National Trends of Hybrid Lower Extremity Revascularization in the ACS-NSQIP Database
Arash Fereydooni, MS1, Bin Zhou2, Saman Doroodgar Jorshery, MD3, Yanhong Deng2, Alan Dardik, MD, PhD3, Cassius I. Ochoa Chaar, MD3.
1Yale School of Medicine, New Haven, CT, USA, 2Yale School of Public Health, Center for Analytical Sciences, New Haven, CT, USA, 3Section of Vascular and Endovascular Surgery, Department of Surgery, Yale University School of Medicine, New Haven, CT, USA.
OBJECTIVES: Despite reports of increasing use of hybrid surgery for lower extremity revascularization (LER) in Europe, little is known about the performance of hybrid procedures in the U.S. This study aims to I) investigate contemporary national trends in frequency and operator distribution of hybrid LER, II) and compare the perioperative outcomes of vascular surgeons and other surgical specialists.

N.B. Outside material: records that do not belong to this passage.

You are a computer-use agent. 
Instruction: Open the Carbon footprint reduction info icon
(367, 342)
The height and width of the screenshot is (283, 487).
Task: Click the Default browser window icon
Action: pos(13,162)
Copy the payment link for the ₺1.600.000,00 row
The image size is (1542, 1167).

METHODS: The 2005-2015 American College of Surgeons National Surgical Quality Improvement Project (ACS-NSQIP) database was used to identify patients undergoing open or hybrid LER based on Current Procedural Terminology codes. Only patients treated for peripheral artery disease (PAD), based on International Classification of Diseases codes-9, were included. A trend of yearly hybrid LER compared to open LER was obtained. The most commonly performed hybrid procedure was identified as well as the specialties of the primary operators. Patients undergoing this hybrid LER by vascular surgeons were selected and matched (2:1) to the patients who underwent the same procedure by other surgical specialists. Matching was based on age, gender, functional status, American Society of Anesthesiologists (ASA) classification, transfer status, emergent surgery, and indication. The characteristics and perioperative outcomes of those two groups were compared.

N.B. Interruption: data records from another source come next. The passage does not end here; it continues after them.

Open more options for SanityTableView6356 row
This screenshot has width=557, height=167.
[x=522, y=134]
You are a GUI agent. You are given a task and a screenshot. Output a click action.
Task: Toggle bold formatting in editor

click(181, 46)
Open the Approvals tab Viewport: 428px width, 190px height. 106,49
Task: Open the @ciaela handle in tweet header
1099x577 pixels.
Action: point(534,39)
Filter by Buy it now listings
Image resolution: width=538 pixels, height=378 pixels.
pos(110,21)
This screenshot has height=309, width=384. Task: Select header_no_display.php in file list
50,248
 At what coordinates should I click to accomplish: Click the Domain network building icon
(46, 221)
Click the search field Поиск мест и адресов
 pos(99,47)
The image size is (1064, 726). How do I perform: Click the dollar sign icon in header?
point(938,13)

RESULTS: The overall rate of hybrid procedures increased from 4% in 2005 to 14% in 2015 (p <0.0001, Figure). During this period, vascular surgeons independently performed 92.9% of all hybrid surgeries, with no significant change in the yearly trend. Femoral endarterectomy with retrograde iliac intervention was identified as the most common procedure, accounting for 24.2% and 25.6% of hybrid LER performed by independent vascular surgeons and other surgical specialists, respectively. After propensity matching, there were 212 patients treated by independent vascular surgeons and 106 patients treated by other surgical specialists, with no significant difference in demographics or comorbidities. There was no difference between vascular surgeons and other surgical specialists in mortality (1.4% and 2.8% respectively, p=0.911), overall morbidity (19.3% and 18.9% respectively, p=0.299), and other complications.
CONCLUSIONS: Hybrid LER for PAD has been increasingly used and is performed primarily by independent vascular surgeons. Simple hybrid procedures can be performed safely by vascular surgeons as well as other trained surgical specialists.